*Passage provided*
--- BEGIN ---

Dick Clay to retire as longest-tenured head coach in UND Athletics history

Head Cross Country Coach Dick Clay, the longest-tenured head coach in the history of UND Athletics, announced on Tuesday his intention to retire at the end of the 2018-19 academic year.

Clay, who also serves as associate head coach of UND’s track and field program, is entering his 34th season at the helm of UND’s women’s cross country program in 2018-19, giving him the longest single-sport tenure of any coach in school history. Clay added men’s cross country head coaching duties in 2011-12 following the retirement of longtime men’s coach Mike Grandall. He also served as head women’s track and field coach from 1985 to 2011.

During his distinguished tenure, Clay has coached more than 80 individual all-America performers since arriving in Grand Forks while four of his former student-athletes and two of his teams have been inducted into the UND Athletics Letterwinners Association Hall of Fame.

“This decision was not easy,” said Clay. “It’s the right thing for me, but that doesn’t make it any easier, especially now that the season has started. My focus this year remains on coaching our student-athletes and the program. As time goes by, I’ll have the chance to reflect on the years I’ve been here. That will come in time and I have a year to do that.”

Clay will guide his program into its first year of membership in The Summit League in 2018-19, a transition that will reunite North Dakota with former North Central Conference rivals such as North Dakota State, South Dakota and South Dakota State.

“I look forward to being in the Summit League this year. A lot of those coaches are longtime colleagues of mine and it will be fun to compete with them one more time,” continued Clay. “This will be a very good job for the next person and announcing it now gives us a year to prepare for that. That’s what is best, in the long run, for the future of the program.”

Clay was named head coach of UND’s women’s track and field and cross country programs prior to the 1985-86 season and immediately set about transforming both teams into elite NCAA Division II programs. Under Clay’s leadership, North Dakota advanced to the NCAA DII Cross Country Championship 12 times and finished fifth or better on seven occasions, including a national runner-up showing in 2000. UND also captured five NCC titles and a 1994 regional championship in cross country at the DII level under Clay.

In track and field, Clay ushered the then-Fighting Sioux to consecutive top-six national finishes and 1993 and 1994 at the NCAA DII Indoor Championships. He also mentored Heidi Evans (outdoor 1,500 meters) and Marie Crep (indoor 800 meters) to individual national championships in 2008 and 1994, respectively.

Clay’s successes at the DII level were crystalized by his myriad coaching honors. He was recognized at the national level in 2000 when he was named NCAA DII Indoor Track and Field Coach of the Year while earning regional coach of the year accolades that same season. Clay was also the NCAA North Central Region Cross Country Coach of the Year three times (1999, 1994, 1991).

At the conference level, Clay was a seven-time NCC Coach of the Year, capturing Cross Country Coach of the Year honors four times (2006, 2001, 1994, 1992), Outdoor Track and Field Coach of the Year accolades twice (2007, 1988) and Indoor Track and Field Coach of the Year once (2000).

--- END ---

*Data provided*
--- BEGIN ---

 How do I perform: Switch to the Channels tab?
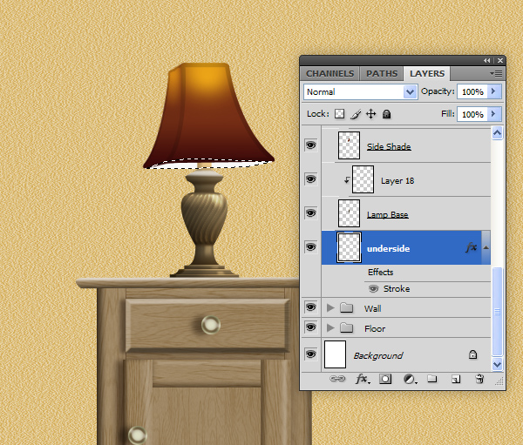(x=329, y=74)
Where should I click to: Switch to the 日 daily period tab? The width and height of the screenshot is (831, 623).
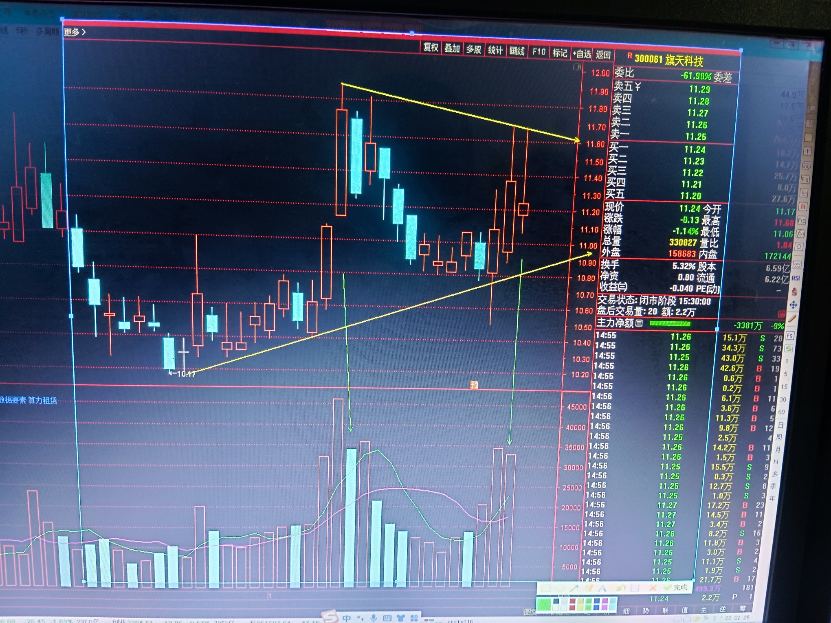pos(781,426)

--- END ---

*Request 1*
Summarize the article on Dick Clay's retirement in two sentences.
*Request 2*
From the article on Dick Clay's retirement, quote verbatim the part that opens with the words containing "During his distinguished" and closes with "Hall of Fame.".
*Request 3*
Extend the article on Dick Clay's retirement, picking up after its final sentence.
The data above is separate from the article on Dick Clay's retirement.

*Task output 1*
Dick Clay, the longest-tenured head coach in UND Athletics history, announced that he will retire at the end of the 2018-19 academic year as he enters his 34th season leading UND's women's cross country program. Under his leadership, North Dakota reached the NCAA Division II Cross Country Championship 12 times, and he earned numerous honors, including NCAA DII Indoor Track and Field Coach of the Year in 2000 and seven NCC Coach of the Year awards.

*Task output 2*
During his distinguished tenure, Clay has coached more than 80 individual all-America performers since arriving in Grand Forks while four of his former student-athletes and two of his teams have been inducted into the UND Athletics Letterwinners Association Hall of Fame.

*Task output 3*
In 2008-09, Clay helped steer UND Athletics through Division I classification beginning with membership in the Great West Conference and, later, the Big Sky Conference. He has coached his student-athletes to significant achievements during his tenure as a Division I coach. In 2010, Lindsay Anderson won the 2010 Great West Cross Country Championship and earned GWC Most Valuable Runner honors. Later that spring, Anderson was named GWC Indoor Female Athlete of the Year after capturing conference titles in the mile, the 3,000 meters and the 5,000 meters, setting a conference record in the latter. On the men’s side, Josh LaBlanc broke the oldest record in school history when he toppled Arjan Gelling’s 10,000-meters standard that had stood since 1968.

Clay’s programs have been just as successful in the classroom as they have been in competition. His men’s and women’s cross country programs have earned multiple NCAA Public Recognition Awards for their multi-year Academic Progress Rates (APR) and his teams have led the nation in grade-point average in their respective sport a combined seven times.

Four of Clay’s runners earned academic All-America honors, including three-time honoree Steph Bruening (1992, 1993, 1994), and five received NCAA Postgraduate Scholarships.

Clay served on the NCAA Track and Field Subcommittee and the NCAA Track and Cross Country Rules Committee from 1999-2004. He is a past president of the NCAA Division II Track Coaches Association and served on the U.S. Track Coaches Association Board of Directors from 1995-1997. Clay was also the coordinator of the NCAA Division II Track and Field Hall of Fame from 1996-2003.

A certified USATF Level I Track and Field Coach, Clay was honored by his peers when he was awarded the Distinguished Service Award by the NCAA Cross Country Coaches Association in 1992 and again in 2007. In 1996, Clay received the Distinguished Service Award from the NCAA Track Coaches Association.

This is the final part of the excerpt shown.